Made in Canada:
A Businessman’s Adventures in Politics
Alastair W. Gillespie, with Irene Sage, Ph.D.

Alastair Gillespie was born in Victoria, British Columbia, and served in the navy during World War II. A Rhodes scholar at Oxford after the war, he went on to become a successful businessman before entering politics. Swept into office as a Liberal MP on the wave of Trudeaumania in 1968, he served in three different cabinet positions. He was successively Minister of State for Science and Technology, Minister of Industry, Trade and Commerce, and Minister of Energy, Mines and Resources.

Gillespie mounts a vigorous defence of controversial measures of the Trudeau period that have been oversimplified in retro­spect and unduly criticized, such as the Foreign Investment Review Agency. While never an opponent of foreign investment, he believes that it must benefit Canadians, not just absentee owners. One of the major challenges of Gillespie’s period as energy minister was reconciling the demands of Alberta with the need of all Canadians to have a secure supply of energy and an equitable distribution of economic windfalls. It was the era when oil crises dominated the news and the OPEC cartel of oil-rich nations was forcing up prices.

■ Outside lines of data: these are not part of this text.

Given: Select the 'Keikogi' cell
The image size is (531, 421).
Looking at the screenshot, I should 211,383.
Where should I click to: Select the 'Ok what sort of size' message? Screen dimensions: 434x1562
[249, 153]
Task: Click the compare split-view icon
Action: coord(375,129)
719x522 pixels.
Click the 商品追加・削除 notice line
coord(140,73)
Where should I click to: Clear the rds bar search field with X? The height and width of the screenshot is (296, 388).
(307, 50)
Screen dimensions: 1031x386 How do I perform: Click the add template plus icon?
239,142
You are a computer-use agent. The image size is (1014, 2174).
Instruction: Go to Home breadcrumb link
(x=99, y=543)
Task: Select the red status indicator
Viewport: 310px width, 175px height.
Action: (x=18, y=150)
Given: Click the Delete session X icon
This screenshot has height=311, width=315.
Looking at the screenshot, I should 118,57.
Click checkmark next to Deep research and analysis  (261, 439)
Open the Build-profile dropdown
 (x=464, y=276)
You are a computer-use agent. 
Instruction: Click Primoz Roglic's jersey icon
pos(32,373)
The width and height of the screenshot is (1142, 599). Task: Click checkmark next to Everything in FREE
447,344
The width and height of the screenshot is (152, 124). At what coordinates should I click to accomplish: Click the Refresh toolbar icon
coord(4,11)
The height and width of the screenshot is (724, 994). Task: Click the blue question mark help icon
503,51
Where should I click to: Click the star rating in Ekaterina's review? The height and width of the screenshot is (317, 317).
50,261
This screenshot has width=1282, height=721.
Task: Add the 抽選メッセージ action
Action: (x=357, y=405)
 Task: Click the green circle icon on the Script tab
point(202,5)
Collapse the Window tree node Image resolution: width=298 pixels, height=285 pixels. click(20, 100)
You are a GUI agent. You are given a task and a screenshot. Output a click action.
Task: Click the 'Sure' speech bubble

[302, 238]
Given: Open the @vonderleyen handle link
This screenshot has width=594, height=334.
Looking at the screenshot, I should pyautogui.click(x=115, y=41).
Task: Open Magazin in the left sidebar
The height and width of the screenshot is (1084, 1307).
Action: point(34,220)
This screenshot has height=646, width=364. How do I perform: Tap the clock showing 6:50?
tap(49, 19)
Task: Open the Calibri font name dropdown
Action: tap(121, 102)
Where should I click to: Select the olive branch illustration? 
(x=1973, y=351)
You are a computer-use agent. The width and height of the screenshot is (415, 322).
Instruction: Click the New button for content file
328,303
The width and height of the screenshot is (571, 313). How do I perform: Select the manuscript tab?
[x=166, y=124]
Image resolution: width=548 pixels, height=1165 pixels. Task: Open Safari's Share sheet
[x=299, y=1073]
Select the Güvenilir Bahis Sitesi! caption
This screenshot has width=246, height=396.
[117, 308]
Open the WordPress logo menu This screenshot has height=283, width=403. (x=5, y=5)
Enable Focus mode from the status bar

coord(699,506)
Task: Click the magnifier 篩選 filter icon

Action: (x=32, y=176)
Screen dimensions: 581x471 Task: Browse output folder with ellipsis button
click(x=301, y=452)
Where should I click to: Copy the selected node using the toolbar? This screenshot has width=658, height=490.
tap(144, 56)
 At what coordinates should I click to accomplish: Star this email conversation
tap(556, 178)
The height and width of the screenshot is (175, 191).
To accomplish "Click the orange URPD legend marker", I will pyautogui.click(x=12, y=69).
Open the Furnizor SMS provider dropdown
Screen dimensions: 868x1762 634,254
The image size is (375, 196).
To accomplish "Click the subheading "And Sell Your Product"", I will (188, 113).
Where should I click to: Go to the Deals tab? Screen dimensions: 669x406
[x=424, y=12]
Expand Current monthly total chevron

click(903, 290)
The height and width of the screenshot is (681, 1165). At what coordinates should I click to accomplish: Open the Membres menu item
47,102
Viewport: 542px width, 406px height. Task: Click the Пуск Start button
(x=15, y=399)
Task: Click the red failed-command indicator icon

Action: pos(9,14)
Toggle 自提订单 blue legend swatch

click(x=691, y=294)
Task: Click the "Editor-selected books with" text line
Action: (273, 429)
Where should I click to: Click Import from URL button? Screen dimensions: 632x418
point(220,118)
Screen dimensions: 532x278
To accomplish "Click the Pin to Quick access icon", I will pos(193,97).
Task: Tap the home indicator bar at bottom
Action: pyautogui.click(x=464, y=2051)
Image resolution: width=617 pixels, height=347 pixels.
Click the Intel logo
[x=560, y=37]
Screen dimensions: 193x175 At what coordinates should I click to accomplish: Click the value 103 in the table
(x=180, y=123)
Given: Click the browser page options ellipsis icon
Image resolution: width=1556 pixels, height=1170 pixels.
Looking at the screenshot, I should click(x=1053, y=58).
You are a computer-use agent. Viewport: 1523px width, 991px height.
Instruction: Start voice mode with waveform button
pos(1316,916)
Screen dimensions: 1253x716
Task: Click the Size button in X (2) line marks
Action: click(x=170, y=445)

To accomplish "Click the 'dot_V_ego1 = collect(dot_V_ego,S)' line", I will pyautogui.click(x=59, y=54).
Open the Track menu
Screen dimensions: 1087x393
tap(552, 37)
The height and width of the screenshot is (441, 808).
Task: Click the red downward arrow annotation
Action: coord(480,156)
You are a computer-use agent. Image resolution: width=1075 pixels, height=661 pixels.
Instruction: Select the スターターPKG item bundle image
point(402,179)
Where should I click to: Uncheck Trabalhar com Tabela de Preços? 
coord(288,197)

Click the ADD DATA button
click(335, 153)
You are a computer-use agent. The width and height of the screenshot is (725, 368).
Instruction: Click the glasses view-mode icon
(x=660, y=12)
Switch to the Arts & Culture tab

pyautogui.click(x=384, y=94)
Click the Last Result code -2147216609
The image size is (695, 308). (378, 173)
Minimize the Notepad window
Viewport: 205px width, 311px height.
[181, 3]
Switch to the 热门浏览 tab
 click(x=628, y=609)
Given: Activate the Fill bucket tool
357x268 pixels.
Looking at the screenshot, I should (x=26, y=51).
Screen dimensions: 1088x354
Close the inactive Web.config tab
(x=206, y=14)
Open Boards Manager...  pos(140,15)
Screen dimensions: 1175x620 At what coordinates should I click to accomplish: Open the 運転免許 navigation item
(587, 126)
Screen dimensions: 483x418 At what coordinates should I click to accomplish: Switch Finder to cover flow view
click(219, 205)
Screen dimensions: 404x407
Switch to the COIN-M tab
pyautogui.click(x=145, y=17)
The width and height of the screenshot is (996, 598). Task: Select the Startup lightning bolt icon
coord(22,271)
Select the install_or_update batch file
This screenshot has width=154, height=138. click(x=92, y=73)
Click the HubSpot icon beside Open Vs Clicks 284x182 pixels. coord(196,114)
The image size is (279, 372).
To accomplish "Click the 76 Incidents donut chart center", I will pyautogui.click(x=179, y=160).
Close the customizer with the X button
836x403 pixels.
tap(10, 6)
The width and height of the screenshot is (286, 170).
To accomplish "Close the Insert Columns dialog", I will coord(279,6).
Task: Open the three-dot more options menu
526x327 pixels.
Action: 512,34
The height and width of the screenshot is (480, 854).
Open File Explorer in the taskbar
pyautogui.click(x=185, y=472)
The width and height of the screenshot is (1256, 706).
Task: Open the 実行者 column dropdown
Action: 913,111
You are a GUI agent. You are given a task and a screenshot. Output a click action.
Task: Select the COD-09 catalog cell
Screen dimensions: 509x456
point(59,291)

After his political career Alastair Gillespie returned to the world of business, pursuing a promising scheme to extract oil from coal in Nova Scotia, which ran afoul of bureaucratic and political duplicity possibly connected with Karlheinz Schreiber’s ventures.

In this time of financial crisis, struggling economies and volatile markets resulting from years of the “hands-off” approach by governments, Alastair Gillespie reminds us, provocatively, that it was not always so, and that governments can play a constructive role in partnership with business. His book is the account of a full and remarkable life in the two worlds of business and politics.